The changing seasons act as cues to particular social activities, like harvesting, hunting, fishing, and other social coordination, Whyte said, all of which are threatened by a colonial, linear, static relationship to time.
"Imagine if you understood time differently, forgetting about the clock, the days and months, but think about organizing yourself through environmental changes and longer term trends," Whyte said. "The qualities of relationships are the generators of fluidity, not just with climate, but with gender identities, sexual lifestyles, and all the aspects of who we are."
So, why do we propose climate solutions and strategies, if just, ethical and functioning relationships aren't in place? Why do environmentalists stand side-by-side with Indigenous peoples against certain projects where interests are aligned, but not to fight for treaty rights, or against sexual violence, or efforts towards self determination?

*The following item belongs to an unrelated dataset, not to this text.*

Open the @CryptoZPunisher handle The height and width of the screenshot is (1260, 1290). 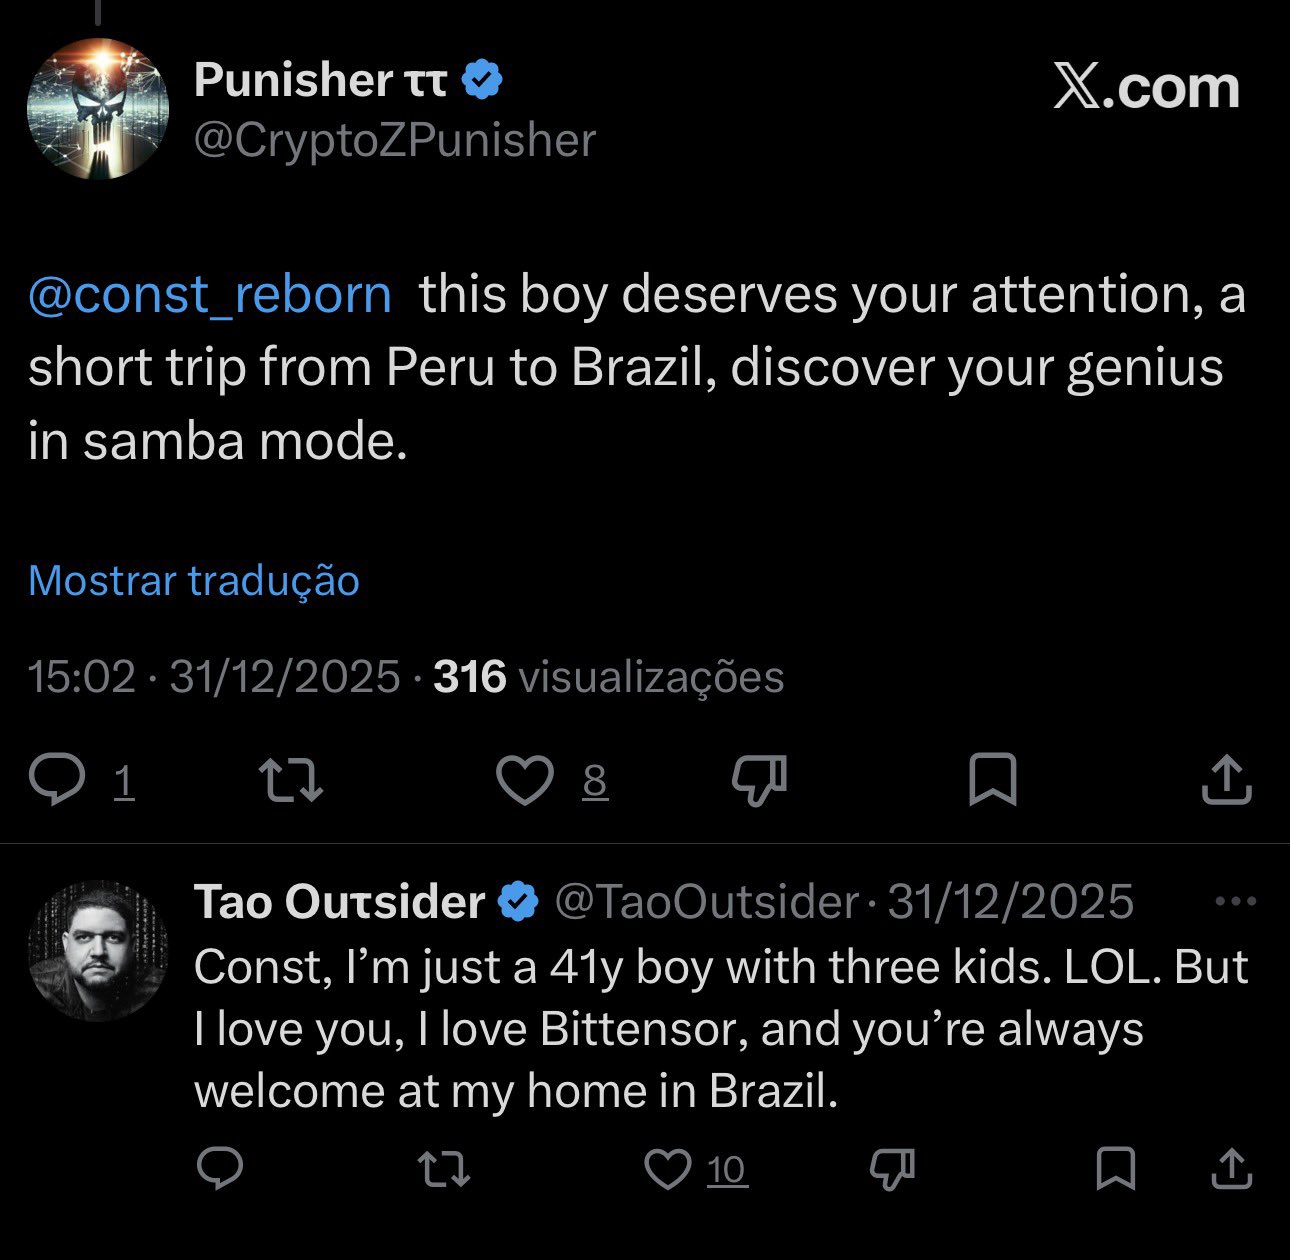click(x=394, y=140)
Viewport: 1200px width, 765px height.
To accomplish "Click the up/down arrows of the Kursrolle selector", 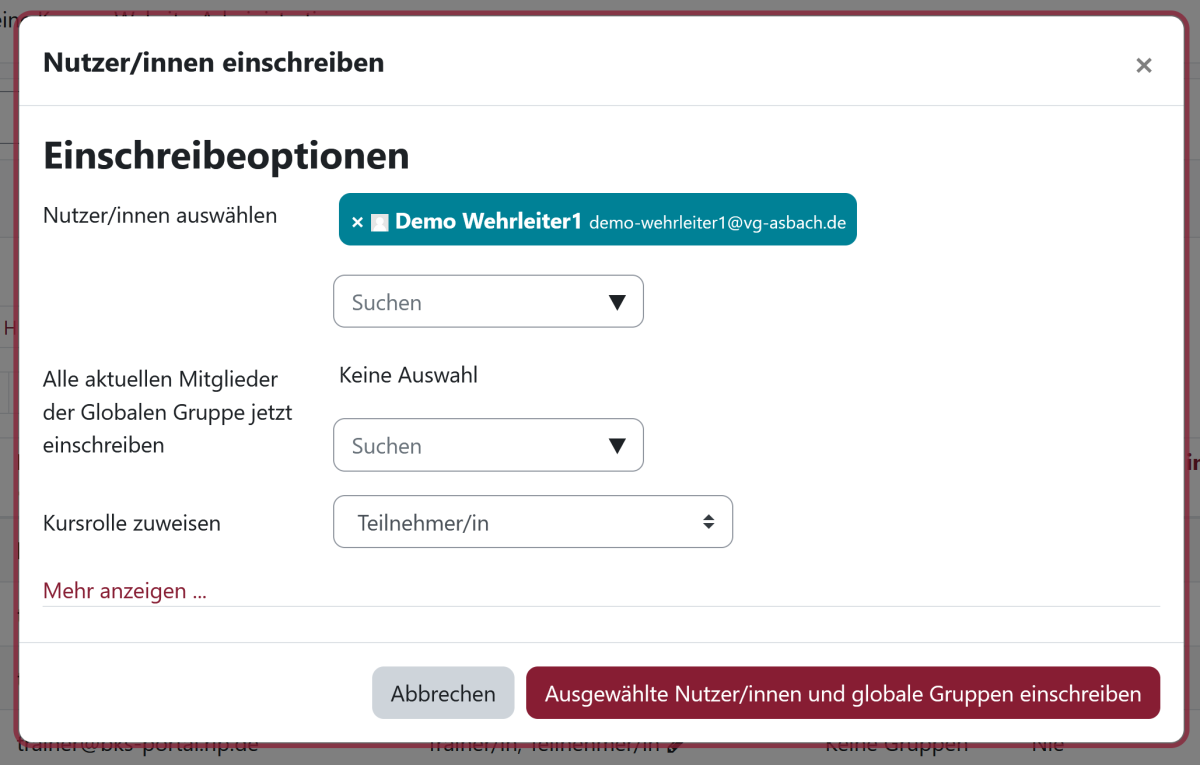I will (x=708, y=522).
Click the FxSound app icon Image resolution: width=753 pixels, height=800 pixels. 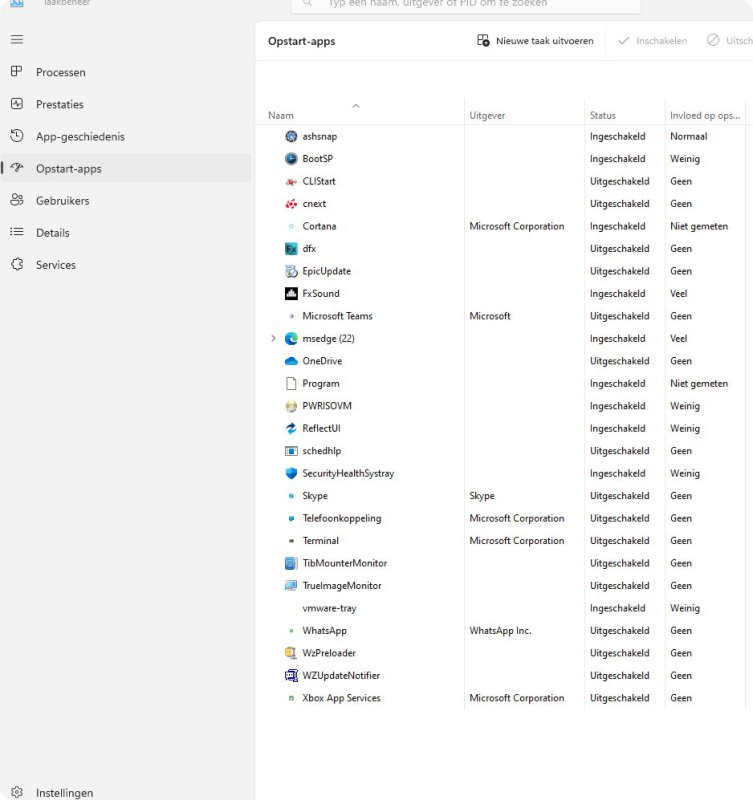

If there's no trust, consent, reciprocity, and accountability, Whyte said, sustainability and climate justice cannot be achieved.
If we're genuine in our efforts to achieve climate justice, Whyte said, we need to focus on kinship, and relationships based on respect and reciprocity, otherwise, it is too late for Indigenous climate justice.
But he is not without hope, believing that a "culture of consent" and accountability can be taught to all peoples, and that Indigenous peoples have rich histories, experiences and knowledge around adaptation, conceptions of and relationships to time and the non-human world, which everyone might learn from.
Climate change, he stressed, is about a breakdown in relationships and a profound lack of consent, and if we want to address the state of the planet, we need to stop running around in crisis-mode, but take the necessary steps to develop more just and ethical relationships.